▸ What is needed
The following data has a line with "Open the 'Полина'" and a line with "Task: Select the cyan up arrow near Jan 2015". Write out exactly those lines and all the lines between them.

▸ Supplied information
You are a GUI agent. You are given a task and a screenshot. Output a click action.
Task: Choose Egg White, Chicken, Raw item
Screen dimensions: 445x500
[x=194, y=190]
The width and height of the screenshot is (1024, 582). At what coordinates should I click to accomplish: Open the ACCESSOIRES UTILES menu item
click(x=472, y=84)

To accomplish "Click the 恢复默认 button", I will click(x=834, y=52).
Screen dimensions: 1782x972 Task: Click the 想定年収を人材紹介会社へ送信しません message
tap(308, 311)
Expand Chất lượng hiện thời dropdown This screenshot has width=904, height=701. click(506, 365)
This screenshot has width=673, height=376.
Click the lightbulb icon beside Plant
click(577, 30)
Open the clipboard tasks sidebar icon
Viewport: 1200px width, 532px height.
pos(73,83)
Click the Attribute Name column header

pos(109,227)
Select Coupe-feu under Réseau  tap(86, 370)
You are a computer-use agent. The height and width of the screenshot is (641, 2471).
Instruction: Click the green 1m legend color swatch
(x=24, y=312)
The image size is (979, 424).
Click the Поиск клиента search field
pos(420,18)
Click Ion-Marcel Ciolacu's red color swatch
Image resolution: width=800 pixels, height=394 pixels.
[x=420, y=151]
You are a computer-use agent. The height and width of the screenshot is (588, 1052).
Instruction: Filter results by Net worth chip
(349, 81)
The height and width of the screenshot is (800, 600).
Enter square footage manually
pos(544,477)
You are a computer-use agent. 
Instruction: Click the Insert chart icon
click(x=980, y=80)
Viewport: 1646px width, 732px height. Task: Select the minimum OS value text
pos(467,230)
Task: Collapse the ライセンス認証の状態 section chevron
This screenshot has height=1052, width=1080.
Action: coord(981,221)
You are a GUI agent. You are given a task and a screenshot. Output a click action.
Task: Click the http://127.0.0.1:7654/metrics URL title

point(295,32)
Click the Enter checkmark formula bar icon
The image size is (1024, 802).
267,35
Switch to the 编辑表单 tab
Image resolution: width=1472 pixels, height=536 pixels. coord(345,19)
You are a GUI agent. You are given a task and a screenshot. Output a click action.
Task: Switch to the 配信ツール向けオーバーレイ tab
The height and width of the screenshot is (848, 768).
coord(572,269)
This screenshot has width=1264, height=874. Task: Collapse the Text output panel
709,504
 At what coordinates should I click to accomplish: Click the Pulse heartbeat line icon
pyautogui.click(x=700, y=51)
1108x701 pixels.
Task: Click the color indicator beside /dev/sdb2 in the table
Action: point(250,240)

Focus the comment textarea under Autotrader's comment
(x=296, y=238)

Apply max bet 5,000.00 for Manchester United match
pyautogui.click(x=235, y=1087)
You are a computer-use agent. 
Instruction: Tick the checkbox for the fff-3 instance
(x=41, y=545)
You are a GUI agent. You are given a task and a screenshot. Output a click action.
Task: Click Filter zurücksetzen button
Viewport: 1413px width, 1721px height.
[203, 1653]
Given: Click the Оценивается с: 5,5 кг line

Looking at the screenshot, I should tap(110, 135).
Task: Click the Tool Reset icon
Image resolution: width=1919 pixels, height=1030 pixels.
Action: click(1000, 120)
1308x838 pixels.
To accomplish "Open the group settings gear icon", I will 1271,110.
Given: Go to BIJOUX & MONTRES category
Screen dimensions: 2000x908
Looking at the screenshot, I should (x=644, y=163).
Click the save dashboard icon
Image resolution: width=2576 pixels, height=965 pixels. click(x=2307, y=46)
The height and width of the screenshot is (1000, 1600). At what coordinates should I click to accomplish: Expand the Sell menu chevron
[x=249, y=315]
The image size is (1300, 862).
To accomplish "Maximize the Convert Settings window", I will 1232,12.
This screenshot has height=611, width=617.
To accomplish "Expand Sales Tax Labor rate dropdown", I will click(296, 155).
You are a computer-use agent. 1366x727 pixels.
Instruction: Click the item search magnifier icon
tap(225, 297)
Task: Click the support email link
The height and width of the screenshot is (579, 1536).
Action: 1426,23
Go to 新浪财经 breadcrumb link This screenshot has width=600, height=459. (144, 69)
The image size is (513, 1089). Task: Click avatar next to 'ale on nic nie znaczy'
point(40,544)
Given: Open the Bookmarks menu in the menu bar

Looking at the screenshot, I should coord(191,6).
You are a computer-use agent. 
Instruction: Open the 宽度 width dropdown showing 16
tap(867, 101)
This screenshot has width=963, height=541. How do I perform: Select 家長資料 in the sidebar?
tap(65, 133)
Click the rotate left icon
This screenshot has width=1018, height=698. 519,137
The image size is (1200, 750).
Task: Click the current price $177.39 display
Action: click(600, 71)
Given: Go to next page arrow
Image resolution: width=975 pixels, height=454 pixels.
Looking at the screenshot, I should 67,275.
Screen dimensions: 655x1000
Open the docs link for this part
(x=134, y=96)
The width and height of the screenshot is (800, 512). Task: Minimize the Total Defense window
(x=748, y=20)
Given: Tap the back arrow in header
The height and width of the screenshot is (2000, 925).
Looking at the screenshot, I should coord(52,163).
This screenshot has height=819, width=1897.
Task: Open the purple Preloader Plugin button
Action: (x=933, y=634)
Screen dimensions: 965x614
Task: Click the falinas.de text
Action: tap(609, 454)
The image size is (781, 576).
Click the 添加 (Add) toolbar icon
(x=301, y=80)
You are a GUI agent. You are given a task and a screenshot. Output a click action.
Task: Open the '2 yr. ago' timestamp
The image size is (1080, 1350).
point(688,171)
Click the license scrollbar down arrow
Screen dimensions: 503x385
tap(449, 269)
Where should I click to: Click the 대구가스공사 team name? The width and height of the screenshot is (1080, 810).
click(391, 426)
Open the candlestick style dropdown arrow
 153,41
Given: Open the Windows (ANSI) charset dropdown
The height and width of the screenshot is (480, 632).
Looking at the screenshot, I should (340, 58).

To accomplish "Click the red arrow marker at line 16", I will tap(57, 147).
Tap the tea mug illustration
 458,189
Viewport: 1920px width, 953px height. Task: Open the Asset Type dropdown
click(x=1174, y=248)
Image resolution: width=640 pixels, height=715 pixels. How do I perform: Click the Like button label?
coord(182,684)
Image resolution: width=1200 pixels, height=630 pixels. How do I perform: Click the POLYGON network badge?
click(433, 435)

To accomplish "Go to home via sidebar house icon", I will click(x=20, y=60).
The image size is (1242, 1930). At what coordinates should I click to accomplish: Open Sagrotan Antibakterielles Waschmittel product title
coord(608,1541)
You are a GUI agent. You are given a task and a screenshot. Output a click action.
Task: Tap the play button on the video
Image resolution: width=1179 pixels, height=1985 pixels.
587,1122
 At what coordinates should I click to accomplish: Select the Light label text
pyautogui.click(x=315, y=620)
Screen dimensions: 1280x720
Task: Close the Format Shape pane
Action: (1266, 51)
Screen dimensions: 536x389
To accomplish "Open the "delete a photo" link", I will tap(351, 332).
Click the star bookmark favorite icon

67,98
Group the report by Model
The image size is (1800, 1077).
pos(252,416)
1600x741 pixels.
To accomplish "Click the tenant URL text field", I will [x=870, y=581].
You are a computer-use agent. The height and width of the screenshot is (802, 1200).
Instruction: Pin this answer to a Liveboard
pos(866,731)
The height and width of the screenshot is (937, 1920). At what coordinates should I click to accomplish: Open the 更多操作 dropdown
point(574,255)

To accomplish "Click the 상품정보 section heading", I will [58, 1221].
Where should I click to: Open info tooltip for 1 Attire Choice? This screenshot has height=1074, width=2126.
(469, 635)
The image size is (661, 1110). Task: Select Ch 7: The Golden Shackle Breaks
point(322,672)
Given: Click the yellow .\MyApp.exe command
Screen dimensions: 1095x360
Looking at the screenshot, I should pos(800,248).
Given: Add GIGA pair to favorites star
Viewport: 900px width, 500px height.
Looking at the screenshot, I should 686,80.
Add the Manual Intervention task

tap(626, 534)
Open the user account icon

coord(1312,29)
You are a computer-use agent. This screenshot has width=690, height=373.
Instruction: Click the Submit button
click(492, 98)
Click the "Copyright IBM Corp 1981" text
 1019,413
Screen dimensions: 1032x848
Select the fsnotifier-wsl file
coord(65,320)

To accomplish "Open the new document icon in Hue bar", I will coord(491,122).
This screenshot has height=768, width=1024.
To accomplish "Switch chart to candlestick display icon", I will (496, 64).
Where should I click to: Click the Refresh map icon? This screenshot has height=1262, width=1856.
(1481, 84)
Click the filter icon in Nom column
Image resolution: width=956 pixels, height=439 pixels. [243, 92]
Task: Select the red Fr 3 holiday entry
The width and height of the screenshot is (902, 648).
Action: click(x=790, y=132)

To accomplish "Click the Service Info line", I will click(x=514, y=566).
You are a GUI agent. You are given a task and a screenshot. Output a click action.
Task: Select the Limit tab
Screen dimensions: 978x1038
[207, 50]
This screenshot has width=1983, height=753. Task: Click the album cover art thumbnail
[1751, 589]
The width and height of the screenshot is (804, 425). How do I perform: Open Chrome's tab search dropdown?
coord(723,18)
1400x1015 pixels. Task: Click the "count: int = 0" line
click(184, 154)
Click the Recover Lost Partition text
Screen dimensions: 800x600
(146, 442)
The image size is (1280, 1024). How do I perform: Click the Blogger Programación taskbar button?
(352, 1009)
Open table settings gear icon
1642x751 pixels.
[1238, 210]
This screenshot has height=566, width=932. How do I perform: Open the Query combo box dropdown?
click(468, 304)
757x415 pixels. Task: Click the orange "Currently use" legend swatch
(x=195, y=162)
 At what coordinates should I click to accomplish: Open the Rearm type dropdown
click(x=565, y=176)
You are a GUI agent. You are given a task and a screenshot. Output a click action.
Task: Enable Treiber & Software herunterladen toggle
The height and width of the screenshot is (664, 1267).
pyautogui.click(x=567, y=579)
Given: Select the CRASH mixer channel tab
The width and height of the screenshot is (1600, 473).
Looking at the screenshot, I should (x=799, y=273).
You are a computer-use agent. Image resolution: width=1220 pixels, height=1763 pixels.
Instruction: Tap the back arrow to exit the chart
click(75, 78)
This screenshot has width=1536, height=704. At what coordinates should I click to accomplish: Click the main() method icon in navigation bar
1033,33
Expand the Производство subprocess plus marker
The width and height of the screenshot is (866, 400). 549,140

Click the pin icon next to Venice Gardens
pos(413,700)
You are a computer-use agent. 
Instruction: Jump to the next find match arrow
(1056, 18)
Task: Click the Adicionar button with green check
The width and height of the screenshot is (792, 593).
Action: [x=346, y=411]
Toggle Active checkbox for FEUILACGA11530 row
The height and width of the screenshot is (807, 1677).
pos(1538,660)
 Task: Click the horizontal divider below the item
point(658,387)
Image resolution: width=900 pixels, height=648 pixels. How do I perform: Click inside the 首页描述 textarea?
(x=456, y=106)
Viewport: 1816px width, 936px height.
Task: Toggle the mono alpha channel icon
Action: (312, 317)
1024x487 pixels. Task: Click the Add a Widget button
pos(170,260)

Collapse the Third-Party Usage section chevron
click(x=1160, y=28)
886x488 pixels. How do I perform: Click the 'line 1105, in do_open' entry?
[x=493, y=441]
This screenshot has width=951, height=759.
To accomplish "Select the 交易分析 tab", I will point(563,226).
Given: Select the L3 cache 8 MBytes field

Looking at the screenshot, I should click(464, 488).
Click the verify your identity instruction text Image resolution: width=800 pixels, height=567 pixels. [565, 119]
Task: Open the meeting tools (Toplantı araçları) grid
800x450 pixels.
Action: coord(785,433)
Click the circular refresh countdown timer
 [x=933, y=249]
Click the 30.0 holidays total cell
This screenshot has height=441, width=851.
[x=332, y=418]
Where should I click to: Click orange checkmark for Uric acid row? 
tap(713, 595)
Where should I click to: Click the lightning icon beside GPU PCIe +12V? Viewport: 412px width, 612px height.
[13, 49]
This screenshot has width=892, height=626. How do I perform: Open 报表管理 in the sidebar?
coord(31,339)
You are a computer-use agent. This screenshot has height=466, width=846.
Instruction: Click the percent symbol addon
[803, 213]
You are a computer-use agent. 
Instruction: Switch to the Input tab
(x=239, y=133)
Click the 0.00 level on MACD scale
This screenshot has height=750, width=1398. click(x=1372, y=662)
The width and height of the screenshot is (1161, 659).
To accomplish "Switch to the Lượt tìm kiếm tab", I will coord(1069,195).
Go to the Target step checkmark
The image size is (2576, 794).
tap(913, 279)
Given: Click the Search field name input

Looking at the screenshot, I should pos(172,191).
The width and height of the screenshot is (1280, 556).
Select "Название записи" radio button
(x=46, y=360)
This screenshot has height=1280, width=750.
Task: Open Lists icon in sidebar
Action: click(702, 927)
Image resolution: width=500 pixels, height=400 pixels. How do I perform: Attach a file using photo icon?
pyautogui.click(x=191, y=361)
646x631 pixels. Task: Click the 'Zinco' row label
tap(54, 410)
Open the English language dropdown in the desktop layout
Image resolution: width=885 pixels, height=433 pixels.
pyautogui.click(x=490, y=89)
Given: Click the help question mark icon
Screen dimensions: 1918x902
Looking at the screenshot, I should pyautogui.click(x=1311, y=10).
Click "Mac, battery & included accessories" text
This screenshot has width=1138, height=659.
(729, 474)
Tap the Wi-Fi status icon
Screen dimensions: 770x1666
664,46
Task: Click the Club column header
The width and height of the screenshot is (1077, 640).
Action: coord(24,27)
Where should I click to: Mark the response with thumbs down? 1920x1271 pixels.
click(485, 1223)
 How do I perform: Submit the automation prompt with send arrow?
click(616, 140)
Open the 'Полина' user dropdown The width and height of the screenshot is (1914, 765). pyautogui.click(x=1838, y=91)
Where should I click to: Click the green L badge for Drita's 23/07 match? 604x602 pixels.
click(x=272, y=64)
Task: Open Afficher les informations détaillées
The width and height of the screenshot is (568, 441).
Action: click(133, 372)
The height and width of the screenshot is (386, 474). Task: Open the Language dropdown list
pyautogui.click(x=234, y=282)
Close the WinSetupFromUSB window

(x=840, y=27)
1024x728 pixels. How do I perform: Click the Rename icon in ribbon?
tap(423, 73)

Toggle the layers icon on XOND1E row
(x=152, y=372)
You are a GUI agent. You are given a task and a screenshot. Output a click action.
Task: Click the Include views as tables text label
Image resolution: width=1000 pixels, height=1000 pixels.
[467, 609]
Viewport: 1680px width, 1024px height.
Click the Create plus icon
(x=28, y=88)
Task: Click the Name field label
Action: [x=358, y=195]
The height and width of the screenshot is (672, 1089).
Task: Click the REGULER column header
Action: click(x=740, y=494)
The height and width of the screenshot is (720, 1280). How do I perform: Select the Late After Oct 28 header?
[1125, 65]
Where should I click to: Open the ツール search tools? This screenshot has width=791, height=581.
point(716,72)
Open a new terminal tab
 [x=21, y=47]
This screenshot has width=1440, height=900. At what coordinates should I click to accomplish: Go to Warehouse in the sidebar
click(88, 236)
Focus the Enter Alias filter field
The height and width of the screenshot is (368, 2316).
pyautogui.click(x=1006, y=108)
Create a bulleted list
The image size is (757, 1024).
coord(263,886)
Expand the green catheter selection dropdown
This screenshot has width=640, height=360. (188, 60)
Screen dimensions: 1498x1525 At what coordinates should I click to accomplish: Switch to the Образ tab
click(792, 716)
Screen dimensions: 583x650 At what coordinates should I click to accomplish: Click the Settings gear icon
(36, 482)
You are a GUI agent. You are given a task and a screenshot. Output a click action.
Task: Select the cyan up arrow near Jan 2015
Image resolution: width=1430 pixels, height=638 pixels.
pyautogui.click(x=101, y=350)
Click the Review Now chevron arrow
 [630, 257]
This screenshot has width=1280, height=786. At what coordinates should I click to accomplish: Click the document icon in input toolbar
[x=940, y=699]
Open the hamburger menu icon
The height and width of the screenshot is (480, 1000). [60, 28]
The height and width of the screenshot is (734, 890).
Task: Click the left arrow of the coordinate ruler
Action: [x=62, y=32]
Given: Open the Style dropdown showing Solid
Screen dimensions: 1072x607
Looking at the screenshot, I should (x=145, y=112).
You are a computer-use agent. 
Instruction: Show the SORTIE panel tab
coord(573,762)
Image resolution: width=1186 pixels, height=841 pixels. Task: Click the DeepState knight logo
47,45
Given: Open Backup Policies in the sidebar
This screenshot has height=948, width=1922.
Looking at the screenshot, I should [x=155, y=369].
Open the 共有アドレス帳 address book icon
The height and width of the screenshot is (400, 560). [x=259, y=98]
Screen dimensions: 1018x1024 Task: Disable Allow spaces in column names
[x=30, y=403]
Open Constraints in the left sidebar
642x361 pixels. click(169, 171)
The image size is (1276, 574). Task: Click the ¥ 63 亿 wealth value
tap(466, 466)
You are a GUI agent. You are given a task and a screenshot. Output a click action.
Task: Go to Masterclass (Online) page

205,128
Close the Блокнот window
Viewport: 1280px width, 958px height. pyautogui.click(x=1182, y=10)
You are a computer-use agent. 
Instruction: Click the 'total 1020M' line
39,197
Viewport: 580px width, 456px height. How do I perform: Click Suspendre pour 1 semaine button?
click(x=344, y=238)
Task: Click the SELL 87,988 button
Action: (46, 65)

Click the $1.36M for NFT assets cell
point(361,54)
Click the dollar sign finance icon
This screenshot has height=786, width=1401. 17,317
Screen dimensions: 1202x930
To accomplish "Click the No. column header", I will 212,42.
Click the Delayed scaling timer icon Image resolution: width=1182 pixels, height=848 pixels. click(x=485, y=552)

▸ Final answer
Open the 'Полина' user dropdown The width and height of the screenshot is (1914, 765). pyautogui.click(x=1838, y=91)
Where should I click to: Click the green L badge for Drita's 23/07 match? 604x602 pixels.
click(x=272, y=64)
Task: Open Afficher les informations détaillées
The width and height of the screenshot is (568, 441).
Action: click(133, 372)
The height and width of the screenshot is (386, 474). Task: Open the Language dropdown list
pyautogui.click(x=234, y=282)
Close the WinSetupFromUSB window

(x=840, y=27)
1024x728 pixels. How do I perform: Click the Rename icon in ribbon?
tap(423, 73)

Toggle the layers icon on XOND1E row
(x=152, y=372)
You are a GUI agent. You are given a task and a screenshot. Output a click action.
Task: Click the Include views as tables text label
Image resolution: width=1000 pixels, height=1000 pixels.
[467, 609]
Viewport: 1680px width, 1024px height.
Click the Create plus icon
(x=28, y=88)
Task: Click the Name field label
Action: [x=358, y=195]
The height and width of the screenshot is (672, 1089).
Task: Click the REGULER column header
Action: click(x=740, y=494)
The height and width of the screenshot is (720, 1280). How do I perform: Select the Late After Oct 28 header?
[1125, 65]
Where should I click to: Open the ツール search tools? This screenshot has width=791, height=581.
point(716,72)
Open a new terminal tab
 [x=21, y=47]
This screenshot has width=1440, height=900. At what coordinates should I click to accomplish: Go to Warehouse in the sidebar
click(88, 236)
Focus the Enter Alias filter field
The height and width of the screenshot is (368, 2316).
pyautogui.click(x=1006, y=108)
Create a bulleted list
The image size is (757, 1024).
coord(263,886)
Expand the green catheter selection dropdown
This screenshot has width=640, height=360. (188, 60)
Screen dimensions: 1498x1525 At what coordinates should I click to accomplish: Switch to the Образ tab
click(792, 716)
Screen dimensions: 583x650 At what coordinates should I click to accomplish: Click the Settings gear icon
(36, 482)
You are a GUI agent. You are given a task and a screenshot. Output a click action.
Task: Select the cyan up arrow near Jan 2015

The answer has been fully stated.